**Exercise brief**: Could you set down the lines below, from the one containing "Where should I click to: Open" through the final line, exactly as written?

********************

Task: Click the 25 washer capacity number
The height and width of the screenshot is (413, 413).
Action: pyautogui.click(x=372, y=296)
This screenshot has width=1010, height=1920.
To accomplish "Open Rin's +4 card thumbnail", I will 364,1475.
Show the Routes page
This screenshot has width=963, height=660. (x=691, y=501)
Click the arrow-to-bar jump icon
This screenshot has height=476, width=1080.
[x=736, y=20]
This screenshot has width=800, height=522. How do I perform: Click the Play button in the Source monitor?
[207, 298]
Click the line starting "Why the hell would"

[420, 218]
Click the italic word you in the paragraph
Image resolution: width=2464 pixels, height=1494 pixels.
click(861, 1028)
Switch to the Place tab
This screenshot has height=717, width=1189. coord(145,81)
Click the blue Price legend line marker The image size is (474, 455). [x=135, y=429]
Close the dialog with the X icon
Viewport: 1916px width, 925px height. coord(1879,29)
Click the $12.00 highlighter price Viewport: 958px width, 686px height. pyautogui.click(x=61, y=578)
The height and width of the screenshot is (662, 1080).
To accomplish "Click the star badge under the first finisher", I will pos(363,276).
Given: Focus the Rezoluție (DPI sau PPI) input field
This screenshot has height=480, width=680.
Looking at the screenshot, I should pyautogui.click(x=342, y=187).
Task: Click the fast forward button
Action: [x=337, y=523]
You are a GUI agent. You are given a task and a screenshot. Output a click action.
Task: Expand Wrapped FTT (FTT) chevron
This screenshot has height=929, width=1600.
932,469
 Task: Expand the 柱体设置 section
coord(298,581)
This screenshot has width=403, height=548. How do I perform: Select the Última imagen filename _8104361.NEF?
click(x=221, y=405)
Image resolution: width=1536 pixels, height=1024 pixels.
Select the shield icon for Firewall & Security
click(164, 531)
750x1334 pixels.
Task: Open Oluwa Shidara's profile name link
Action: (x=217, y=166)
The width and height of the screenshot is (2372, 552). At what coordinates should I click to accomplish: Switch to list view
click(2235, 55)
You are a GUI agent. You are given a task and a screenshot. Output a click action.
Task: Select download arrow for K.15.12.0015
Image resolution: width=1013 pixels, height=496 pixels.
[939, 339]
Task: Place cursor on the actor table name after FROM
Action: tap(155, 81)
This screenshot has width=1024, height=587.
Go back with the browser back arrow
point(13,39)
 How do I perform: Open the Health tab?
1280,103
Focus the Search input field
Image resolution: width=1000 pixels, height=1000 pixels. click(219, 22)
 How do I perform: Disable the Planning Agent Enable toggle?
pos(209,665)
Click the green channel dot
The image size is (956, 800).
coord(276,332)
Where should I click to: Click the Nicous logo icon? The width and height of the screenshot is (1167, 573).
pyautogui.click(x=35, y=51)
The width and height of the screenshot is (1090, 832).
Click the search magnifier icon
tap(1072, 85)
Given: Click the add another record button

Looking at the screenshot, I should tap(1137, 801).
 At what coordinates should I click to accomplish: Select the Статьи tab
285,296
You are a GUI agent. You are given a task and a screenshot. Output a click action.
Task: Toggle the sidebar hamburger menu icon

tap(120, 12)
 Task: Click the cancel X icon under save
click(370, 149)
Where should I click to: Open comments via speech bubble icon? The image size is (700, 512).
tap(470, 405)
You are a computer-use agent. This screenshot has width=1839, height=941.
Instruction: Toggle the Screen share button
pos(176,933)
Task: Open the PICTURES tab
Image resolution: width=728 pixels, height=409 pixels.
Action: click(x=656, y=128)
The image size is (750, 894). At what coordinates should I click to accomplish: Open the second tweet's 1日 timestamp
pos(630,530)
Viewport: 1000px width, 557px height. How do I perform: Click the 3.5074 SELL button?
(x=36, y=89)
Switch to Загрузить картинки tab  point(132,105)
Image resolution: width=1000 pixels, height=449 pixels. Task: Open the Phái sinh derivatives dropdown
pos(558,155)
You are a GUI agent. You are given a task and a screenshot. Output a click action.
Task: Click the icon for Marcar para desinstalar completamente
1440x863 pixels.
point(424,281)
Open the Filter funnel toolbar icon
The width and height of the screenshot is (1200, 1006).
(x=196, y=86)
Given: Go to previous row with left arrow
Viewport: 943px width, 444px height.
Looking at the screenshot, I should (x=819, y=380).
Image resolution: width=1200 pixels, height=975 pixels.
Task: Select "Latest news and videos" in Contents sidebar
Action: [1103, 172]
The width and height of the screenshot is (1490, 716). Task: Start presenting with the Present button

********************

**Exercise result**:
Where should I click to: Open comments via speech bubble icon? The image size is (700, 512).
tap(470, 405)
You are a computer-use agent. This screenshot has width=1839, height=941.
Instruction: Toggle the Screen share button
pos(176,933)
Task: Open the PICTURES tab
Image resolution: width=728 pixels, height=409 pixels.
Action: click(x=656, y=128)
The image size is (750, 894). At what coordinates should I click to accomplish: Open the second tweet's 1日 timestamp
pos(630,530)
Viewport: 1000px width, 557px height. How do I perform: Click the 3.5074 SELL button?
(x=36, y=89)
Switch to Загрузить картинки tab  point(132,105)
Image resolution: width=1000 pixels, height=449 pixels. Task: Open the Phái sinh derivatives dropdown
pos(558,155)
You are a GUI agent. You are given a task and a screenshot. Output a click action.
Task: Click the icon for Marcar para desinstalar completamente
1440x863 pixels.
point(424,281)
Open the Filter funnel toolbar icon
The width and height of the screenshot is (1200, 1006).
(x=196, y=86)
Given: Go to previous row with left arrow
Viewport: 943px width, 444px height.
Looking at the screenshot, I should (x=819, y=380).
Image resolution: width=1200 pixels, height=975 pixels.
Task: Select "Latest news and videos" in Contents sidebar
Action: [1103, 172]
The width and height of the screenshot is (1490, 716). Task: Start presenting with the Present button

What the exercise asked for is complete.